The Fine Art of Breaking My Own System (On Purpose)

The Fine Art of Breaking My Own System (On Purpose)

Building CodexMCP is a daily exercise in controlled chaos. I know how to set up automation, I know how to make systems hum, and I certainly know how to push hardware to its limits. But there’s a difference between knowing something in theory and making it work in practice, at scale, without setting my Proxmox host on fire.

Lately, I’ve been refining CodexMCP’s full ISP infrastructure deployment, where 9 core VMs now auto-provision like clockwork:

  • os-core-1, os-core-2, os-core-3 – OpenSearch backbone
  • interfaces-core-1 – Development interfaces, OpenSearch Dashboards, Grafana
  • mariadb-core-1 – SQL data store
  • dns-core-1 – DNS services
  • dhcp-core-1 – Kea DHCP
  • apt-cache-1 – Package caching for efficiency
  • logs-core-1 – System-wide logging

This stack spins up, installs its software, and configures itself automatically. That’s the dream, right? Well…

What Happens When You Automate Too Well?

Once everything was automated, I did what any reasonable person would do—I tried to make it even faster. The original plan? Multi-thread the software installs across all VMs after cloning. The reality? I/O bottlenecks punched my system in the face.

It turns out, running 9 VMs and 4 VyOS routers inside a single Proxmox host with spinning disks on ZFS was the equivalent of forcing a medieval town to build skyscrapers overnight using only wooden ladders.

With just two installs running at the same time, Proxmox started gasping for air. At four? Everything locked up like an overzealous firewall rule. It wasn’t CPU or RAM—it was disk IOPS melting down under ZFS’s copy-on-write behavior.

Lessons in System Design (A.K.A. “Yes, I Should Have Seen That Coming”)

I know ZFS well. I know spinning disks aren’t built for this level of punishment. I also know that multi-threaded installs seemed like a great idea until the whole system started choking on metadata updates. This is the kind of thing you only truly appreciate when it happens to you in real-time.

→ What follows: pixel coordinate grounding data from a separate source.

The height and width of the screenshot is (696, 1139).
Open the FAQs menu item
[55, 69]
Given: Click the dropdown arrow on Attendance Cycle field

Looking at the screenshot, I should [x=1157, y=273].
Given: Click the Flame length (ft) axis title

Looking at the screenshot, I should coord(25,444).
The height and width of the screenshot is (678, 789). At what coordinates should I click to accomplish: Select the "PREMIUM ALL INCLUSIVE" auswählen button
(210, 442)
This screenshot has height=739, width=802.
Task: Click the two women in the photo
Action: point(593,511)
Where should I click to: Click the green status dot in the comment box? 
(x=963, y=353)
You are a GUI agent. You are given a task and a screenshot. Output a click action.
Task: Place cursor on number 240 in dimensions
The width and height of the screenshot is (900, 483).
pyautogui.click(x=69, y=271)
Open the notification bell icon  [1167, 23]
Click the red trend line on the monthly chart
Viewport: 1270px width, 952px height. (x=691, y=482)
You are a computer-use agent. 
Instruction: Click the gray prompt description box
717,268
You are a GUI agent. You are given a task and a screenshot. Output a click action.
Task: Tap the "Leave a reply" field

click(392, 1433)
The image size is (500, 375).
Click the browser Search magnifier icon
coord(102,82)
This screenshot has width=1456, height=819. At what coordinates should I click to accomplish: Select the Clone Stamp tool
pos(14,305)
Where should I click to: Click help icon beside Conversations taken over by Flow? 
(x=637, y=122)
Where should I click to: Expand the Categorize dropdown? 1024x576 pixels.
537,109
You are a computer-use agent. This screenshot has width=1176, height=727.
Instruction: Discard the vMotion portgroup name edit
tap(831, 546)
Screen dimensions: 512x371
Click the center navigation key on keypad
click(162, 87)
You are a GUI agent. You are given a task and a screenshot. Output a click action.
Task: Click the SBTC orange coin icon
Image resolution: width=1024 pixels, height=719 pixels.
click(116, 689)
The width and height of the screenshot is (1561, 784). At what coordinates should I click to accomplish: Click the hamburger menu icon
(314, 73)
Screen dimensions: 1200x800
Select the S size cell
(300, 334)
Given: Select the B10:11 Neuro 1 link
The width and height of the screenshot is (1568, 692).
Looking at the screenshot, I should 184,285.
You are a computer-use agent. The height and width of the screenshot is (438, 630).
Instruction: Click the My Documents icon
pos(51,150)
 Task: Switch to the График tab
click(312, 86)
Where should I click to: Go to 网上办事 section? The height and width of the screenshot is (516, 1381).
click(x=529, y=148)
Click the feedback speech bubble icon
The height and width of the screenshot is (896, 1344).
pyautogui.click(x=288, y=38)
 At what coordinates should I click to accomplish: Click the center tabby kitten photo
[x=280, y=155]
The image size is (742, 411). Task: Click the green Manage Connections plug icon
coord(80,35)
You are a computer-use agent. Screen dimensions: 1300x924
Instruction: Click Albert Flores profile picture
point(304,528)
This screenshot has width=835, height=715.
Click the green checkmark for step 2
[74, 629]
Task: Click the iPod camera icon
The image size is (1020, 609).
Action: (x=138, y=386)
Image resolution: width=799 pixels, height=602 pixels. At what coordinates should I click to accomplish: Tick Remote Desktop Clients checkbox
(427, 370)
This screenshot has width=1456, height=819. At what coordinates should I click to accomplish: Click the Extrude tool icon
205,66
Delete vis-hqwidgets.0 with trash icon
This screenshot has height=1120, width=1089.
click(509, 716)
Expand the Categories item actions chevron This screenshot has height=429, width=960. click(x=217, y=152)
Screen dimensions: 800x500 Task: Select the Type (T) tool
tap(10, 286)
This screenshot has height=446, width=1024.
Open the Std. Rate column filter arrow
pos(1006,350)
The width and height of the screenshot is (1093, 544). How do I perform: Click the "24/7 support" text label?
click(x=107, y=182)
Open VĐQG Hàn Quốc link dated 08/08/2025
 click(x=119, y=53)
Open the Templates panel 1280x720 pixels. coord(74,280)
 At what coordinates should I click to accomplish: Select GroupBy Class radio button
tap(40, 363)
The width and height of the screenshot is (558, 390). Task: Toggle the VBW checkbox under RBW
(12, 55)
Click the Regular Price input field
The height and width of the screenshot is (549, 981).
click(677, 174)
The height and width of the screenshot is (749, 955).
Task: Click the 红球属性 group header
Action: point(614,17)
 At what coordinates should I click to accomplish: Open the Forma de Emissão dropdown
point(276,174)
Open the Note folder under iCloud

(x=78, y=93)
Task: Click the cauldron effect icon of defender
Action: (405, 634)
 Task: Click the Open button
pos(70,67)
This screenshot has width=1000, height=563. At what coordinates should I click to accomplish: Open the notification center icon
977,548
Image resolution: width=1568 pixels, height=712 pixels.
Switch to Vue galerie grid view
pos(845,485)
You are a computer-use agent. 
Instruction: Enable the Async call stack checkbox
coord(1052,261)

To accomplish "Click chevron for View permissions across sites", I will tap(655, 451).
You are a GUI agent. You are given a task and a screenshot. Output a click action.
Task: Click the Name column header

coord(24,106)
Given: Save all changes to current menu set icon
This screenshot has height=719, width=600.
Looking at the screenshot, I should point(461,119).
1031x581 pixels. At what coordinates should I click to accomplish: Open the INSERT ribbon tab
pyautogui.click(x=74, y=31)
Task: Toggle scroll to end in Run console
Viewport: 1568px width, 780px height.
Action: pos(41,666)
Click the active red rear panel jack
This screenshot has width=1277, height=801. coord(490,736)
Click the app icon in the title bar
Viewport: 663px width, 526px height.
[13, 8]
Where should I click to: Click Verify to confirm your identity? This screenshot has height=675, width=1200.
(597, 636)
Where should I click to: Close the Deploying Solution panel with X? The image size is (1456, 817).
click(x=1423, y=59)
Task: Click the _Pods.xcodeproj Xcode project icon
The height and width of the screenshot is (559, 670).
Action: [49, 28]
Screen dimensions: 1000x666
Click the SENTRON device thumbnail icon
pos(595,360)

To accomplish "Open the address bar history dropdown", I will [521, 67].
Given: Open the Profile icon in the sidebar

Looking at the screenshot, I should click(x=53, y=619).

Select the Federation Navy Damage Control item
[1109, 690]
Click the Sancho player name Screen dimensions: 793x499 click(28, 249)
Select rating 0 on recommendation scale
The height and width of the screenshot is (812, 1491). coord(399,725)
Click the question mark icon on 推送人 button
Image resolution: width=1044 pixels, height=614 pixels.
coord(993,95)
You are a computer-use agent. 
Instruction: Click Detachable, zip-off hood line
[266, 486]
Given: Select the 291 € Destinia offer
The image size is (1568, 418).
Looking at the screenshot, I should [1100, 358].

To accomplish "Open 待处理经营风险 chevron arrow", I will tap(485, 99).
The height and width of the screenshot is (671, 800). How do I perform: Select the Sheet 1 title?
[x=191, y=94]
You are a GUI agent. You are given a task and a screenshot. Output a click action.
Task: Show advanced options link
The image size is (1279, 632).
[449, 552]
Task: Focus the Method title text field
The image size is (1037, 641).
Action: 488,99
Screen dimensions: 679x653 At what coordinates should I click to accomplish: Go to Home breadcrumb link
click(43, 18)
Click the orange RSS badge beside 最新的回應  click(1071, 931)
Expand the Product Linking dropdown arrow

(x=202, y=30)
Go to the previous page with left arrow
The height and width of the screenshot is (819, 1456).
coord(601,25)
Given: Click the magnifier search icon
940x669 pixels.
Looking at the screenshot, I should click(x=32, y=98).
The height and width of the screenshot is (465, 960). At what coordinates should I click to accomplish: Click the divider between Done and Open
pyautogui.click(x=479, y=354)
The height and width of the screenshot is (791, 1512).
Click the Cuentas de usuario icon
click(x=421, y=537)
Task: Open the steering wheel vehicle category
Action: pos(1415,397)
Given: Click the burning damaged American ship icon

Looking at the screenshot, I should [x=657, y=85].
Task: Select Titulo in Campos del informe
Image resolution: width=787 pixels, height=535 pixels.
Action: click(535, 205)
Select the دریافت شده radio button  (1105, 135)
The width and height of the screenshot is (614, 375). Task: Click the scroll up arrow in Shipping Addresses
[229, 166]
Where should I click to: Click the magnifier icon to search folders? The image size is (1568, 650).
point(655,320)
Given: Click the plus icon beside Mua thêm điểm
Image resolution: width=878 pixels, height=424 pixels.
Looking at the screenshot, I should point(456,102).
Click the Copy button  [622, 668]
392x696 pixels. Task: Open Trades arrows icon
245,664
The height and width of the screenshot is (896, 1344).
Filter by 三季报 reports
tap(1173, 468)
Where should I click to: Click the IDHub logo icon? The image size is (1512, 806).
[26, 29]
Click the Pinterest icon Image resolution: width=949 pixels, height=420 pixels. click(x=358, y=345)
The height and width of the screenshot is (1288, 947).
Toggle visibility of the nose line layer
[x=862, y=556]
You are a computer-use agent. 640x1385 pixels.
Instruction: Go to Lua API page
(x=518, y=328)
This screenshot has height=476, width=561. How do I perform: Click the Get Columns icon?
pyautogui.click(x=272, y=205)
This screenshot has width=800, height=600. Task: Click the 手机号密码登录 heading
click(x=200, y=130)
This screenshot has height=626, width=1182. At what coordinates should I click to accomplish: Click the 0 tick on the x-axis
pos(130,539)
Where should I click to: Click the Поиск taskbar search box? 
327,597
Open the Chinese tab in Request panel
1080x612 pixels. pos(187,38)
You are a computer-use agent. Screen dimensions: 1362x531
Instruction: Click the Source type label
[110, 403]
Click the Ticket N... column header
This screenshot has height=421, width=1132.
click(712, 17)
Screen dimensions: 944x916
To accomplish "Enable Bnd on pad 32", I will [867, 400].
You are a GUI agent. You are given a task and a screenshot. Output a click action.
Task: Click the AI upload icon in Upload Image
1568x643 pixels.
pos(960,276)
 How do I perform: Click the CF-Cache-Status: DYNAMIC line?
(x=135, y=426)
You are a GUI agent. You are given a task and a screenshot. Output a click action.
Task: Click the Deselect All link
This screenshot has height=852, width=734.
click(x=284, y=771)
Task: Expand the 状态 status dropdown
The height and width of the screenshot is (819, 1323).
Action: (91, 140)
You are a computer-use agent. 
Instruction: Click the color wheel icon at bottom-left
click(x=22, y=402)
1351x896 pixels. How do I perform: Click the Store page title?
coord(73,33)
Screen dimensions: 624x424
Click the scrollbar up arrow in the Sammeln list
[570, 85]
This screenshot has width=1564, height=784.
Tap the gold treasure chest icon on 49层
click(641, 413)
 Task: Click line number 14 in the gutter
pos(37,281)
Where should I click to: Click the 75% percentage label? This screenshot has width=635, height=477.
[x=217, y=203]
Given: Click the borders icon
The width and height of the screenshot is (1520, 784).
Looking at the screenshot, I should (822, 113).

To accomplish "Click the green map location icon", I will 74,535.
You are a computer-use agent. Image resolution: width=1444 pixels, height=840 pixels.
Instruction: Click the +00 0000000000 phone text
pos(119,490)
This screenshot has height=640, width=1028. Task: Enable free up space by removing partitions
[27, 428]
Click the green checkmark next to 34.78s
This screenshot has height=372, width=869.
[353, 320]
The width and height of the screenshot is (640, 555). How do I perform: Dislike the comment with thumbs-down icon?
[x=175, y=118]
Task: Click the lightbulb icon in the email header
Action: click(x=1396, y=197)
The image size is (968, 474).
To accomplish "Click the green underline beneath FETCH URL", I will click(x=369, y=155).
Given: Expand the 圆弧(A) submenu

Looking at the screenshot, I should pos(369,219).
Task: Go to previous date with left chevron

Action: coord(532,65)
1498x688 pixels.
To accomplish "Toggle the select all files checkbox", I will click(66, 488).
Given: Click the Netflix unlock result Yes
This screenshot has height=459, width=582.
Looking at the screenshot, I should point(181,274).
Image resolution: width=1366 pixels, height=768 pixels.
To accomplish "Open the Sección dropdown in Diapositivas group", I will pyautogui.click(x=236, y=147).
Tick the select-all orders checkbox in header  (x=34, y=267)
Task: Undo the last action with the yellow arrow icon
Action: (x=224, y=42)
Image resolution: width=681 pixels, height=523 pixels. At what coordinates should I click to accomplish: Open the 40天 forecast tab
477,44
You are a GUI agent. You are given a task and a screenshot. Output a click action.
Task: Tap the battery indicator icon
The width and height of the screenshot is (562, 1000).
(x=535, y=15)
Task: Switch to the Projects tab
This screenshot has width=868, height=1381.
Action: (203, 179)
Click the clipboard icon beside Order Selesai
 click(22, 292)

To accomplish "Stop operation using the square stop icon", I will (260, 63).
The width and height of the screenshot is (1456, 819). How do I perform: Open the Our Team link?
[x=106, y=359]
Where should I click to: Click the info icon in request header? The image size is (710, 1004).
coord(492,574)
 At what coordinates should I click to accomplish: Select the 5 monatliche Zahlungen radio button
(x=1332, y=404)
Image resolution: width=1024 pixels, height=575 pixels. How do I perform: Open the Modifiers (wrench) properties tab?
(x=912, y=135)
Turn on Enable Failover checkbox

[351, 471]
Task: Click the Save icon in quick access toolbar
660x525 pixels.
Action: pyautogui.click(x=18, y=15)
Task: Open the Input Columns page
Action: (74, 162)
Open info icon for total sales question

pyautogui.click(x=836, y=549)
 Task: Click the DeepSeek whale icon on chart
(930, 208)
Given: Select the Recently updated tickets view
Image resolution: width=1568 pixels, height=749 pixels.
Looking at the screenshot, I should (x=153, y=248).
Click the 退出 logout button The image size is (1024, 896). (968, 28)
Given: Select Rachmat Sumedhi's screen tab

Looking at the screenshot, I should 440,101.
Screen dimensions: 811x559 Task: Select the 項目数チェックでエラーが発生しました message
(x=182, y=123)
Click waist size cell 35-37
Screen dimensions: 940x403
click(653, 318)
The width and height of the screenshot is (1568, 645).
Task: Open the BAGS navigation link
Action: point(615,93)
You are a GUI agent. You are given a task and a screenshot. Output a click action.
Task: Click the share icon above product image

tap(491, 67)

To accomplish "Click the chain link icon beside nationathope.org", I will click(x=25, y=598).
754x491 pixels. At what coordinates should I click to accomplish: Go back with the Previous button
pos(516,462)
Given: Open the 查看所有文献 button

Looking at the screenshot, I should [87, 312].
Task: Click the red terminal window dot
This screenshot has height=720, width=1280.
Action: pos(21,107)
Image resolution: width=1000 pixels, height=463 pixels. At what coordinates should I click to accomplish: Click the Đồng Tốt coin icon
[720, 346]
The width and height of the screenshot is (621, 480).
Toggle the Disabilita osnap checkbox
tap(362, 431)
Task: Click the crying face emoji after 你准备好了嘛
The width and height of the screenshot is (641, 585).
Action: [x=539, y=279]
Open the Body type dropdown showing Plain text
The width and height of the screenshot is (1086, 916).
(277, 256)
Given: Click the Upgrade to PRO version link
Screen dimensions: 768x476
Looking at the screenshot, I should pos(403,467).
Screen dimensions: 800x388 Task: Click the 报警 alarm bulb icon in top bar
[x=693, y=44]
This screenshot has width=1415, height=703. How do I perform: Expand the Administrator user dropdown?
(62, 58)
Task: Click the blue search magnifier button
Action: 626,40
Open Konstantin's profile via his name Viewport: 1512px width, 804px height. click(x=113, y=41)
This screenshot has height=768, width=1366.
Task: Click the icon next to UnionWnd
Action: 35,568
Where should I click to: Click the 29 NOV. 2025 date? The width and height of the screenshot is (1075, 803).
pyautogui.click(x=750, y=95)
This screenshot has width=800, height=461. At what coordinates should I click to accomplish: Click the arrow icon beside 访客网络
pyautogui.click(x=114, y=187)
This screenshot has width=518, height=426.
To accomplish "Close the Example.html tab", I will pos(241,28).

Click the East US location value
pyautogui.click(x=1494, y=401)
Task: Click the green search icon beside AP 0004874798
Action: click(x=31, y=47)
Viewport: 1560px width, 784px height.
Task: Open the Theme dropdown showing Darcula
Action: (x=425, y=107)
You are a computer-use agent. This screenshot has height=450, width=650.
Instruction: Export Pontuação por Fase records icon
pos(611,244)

So, after watching my Proxmox instance flail around like a DSL modem at max line attenuation, I rolled back and made the call:

Single-threaded installs only, for now.
Performance tuning comes later, after baseline automation is stable.

The takeaway? You don’t just need to know how to automate. You need to understand deeply what you’re automating and what the system underneath can handle. Otherwise, you’re just adding speed to a train that’s already derailing.

What’s Next?

With the provisioning process locked down, the next phase is optimizing install efficiency, storage performance, and AI-driven automation. The system works, but I want it to work faster, smarter, and without turning Proxmox into a black hole of I/O wait times.

Until then, the lesson remains:
Sometimes, the best way to move fast is to slow down first.

-Its Always Something
--Bryan